Just in case you weren’t of the opinion that, at least automotively, Europe is a bizarro, Mirror Universe version of America, this document, smuggled from the United Kingdom, should help. It’s an instruction sheet from a rental car company with detailed instructions on how to drive an automatic transmission.
I was sent this by a reader named Bruce who rented a Fiat 500 when vacationing in the UK. In America, we tend to think of manual transmissions as the kind that actually requiring some explaining, and automatic seem, well, pretty self-explanatory?
Granted, car owner’s manuals typically include instructions on how to use an automatic—those are for legally covering the car company’s ass as much as they are to inform owners—but when you rent a car it’s generally assumed you know what you’re doing.
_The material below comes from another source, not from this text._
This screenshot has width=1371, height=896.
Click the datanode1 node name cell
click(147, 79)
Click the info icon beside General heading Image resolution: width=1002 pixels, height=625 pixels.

Still, if all you’ve ever driven were manuals, I bet it would seem weird, and I also bet your left foot would instinctively slam the brake as soon as the revs climbed up past, oh, 4000 RPM.
Here’s the full description of how to drive an automatic:
“To change gears press the button on the shift lever and move the lever forwards or backwards in the gear gate. Select N for neutral, P when leaving the vehicle, R for reversing (the vehicle must be at a complete standstill before this gear can be selected).
For normal driving select D where the transmission will use all available forward gears automatically (a ‘kickdown ‘ facility is provided when the accelerator is pressed all the way to the floor past the normal acceleration point forcing the transmission to select a lower gear to obtain maximum acceleration. To manually select gears move the gear shift leaver into the + and - positions to change gears up or down. Release pressure on the accelerator to return to normal accelerator use). Whenever the vehicle is at a standstill apply the handbrake.”
I like the description of passing gear/downshifting especially.
Anyway, I thought our American readers might enjoy this peek into the parallel universe where manual transmissions are still the default.